In the second step, it was investigated whether the localization accuracy improves if proprioception and the hearing sense are used in combination. Thus, the test persons perceived their own movements, \(\overrightarrow{m}_\mathrm{0 }\) ... \(\overrightarrow{m}_\mathrm{n }\), but also the acoustic signals \(s_{02}\) ... \(s_\mathrm{n2 }\). As a result, they perceived the bimodal events \(h_0\) ... \(h_\mathrm n \). The experimental results of the main study demonstrated that the abovementioned proprioceptive localization inaccuracy was reduced significantly. Proprioception can be guided if additional spatial auditory cues are provided and, thus, the localization performance can be improved. Significant effects were found concerning the localization errors in forward-backward direction and also in lateral direction when whole arm movements were provoked. The resulting errors in the three-dimensional workspace were overall decreased by approximately 30 %.

It is important to mention that the localization accuracy was investigated in a haptic workspace that was slightly smaller than a shoe box. Because it is generally accepted that proprioceptive accuracy depends on the degree to which whole arm movements are involved in the exploration process, proprioceptive localization performance might be worse in larger workspaces. In such workspaces, the positive influence of auditory localization cues may be even stronger. This hypothesis should be investigated in future studies. Furthermore, it would be quite useful to investigate to which extent the localization performance in vertical direction can be improved, for example, if individualized HRTFs are used for the spatialization.

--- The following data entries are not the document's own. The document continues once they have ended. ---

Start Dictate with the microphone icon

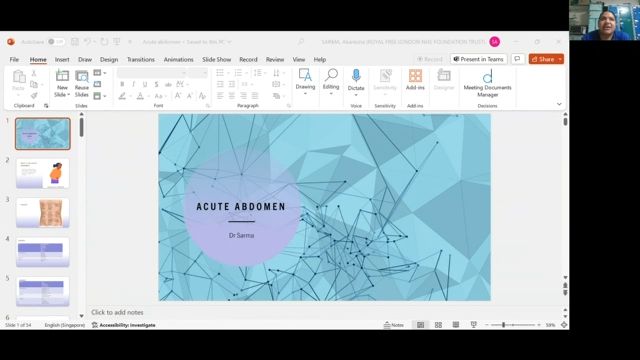(x=356, y=76)
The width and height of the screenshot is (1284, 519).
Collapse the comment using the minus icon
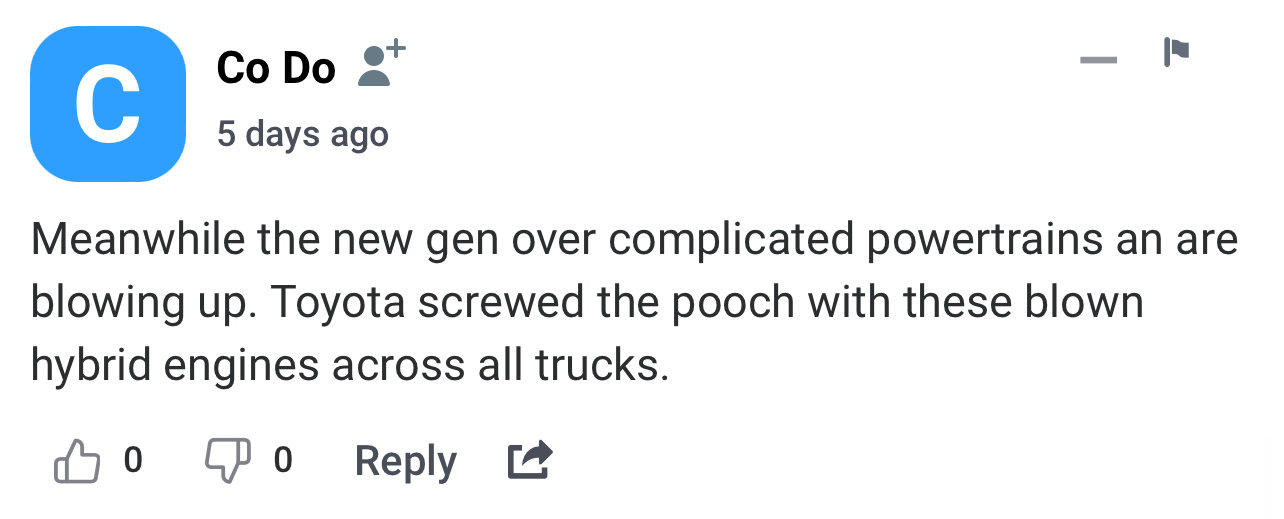[x=1098, y=60]
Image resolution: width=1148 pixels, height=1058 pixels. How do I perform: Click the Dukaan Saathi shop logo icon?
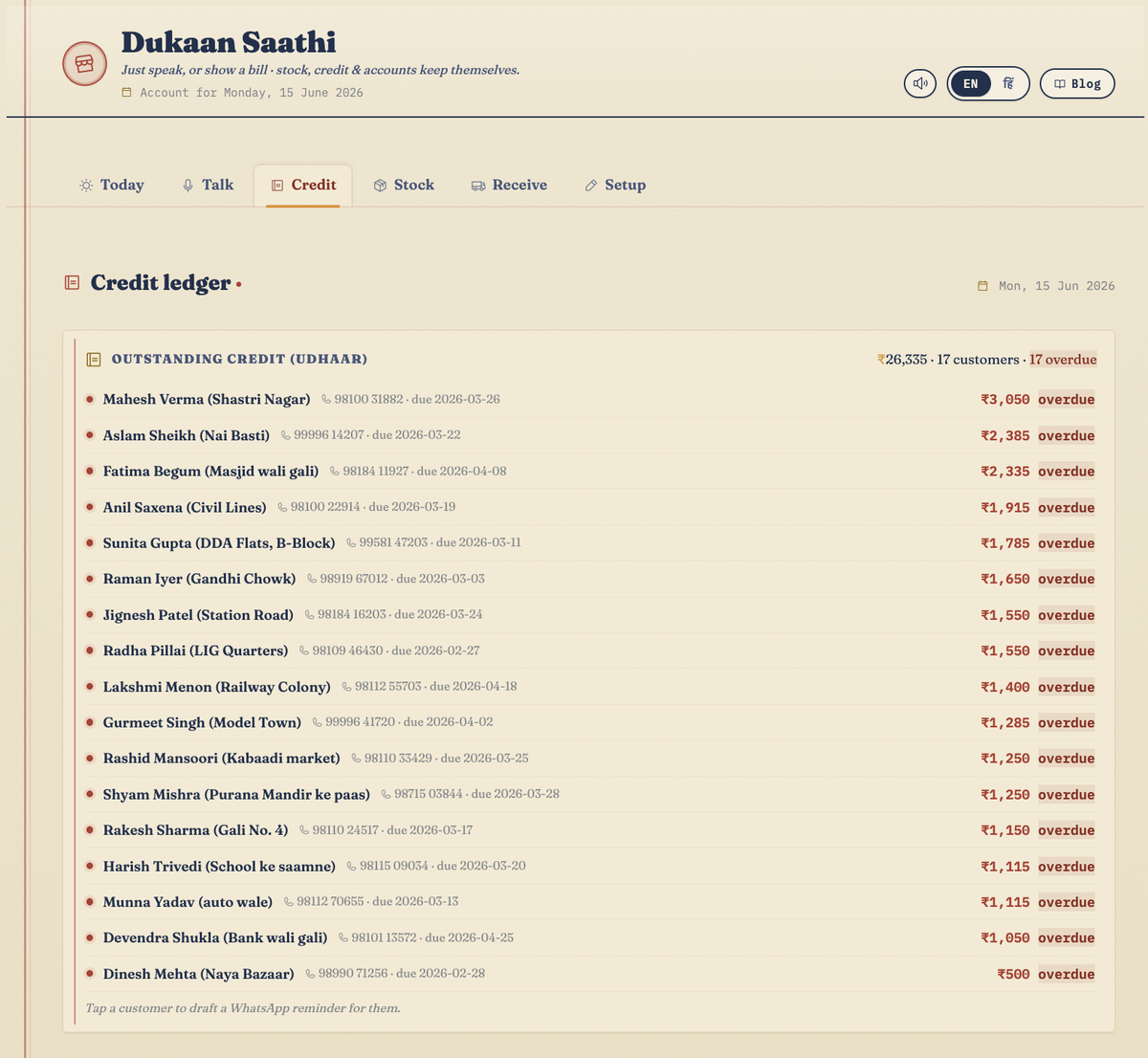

In conclusion, the experimental results clearly show that synthetically generated auditory localization signals are considered in the localization process and can even guide human proprioceptive localization within workspaces directly in front of the human body. The auditory and proprioceptive information is combined in such a way that the resulting localization error is minimized. As described in the introductory part, a similar effect was also observed during audio–visual localization. However, audio–visual interaction involves hearing and vision that both belong to exteroception by which one perceives the outside world. During binaural–proprioceptive localization, hearing and proprioception are involved and, thus, exteroception and interoception are combined. This combination was not investigated before as far as efficient integration of bimodal sensory signals within the given context is concerned.

If auditory localization signals can guide human proprioceptive localization, as it is described in this chapter, then binaural models can also help to model the corresponding bimodal integration process, for example, the model mimicking the localization of an elevated sound source out of [3], this volume. To build a reliable computational model, of course, deep knowledge is required. That is the reason why the complex proprioceptive localization process and bimodal integration have to be studied in more detail. Furthermore, existing binaural models have to be extended, for example, to handle distance cues. New fields of applications will profit of a binaural-proprioceptive localization model. For example, such a model might help to simulate how an audio reproduction system has to be designed to guide proprioception and, thus, optimize bimodal localization accuracy within an arbitrary haptic workspace size directly in front of the human body. Thus, practical relevance exists especially for virtual environments in which the reproduction of acoustic signals can be directly controlled and the localization accuracy can be consciously influenced. Furthermore, simulations of such a model may help to reproduce suitable auditory localization signals to diminish erroneous proprioceptive space perception, for example, the radial-tangential illusion, and thus to further sharpen human precision by auditorily calibrating proprioception.

These examples make obvious, finally, that the field of possible applications of binaural models is not limited to audio-only or audio-visual scenes. The increasingly important field of virtual haptic interaction will also profit from binaural modeling algorithms.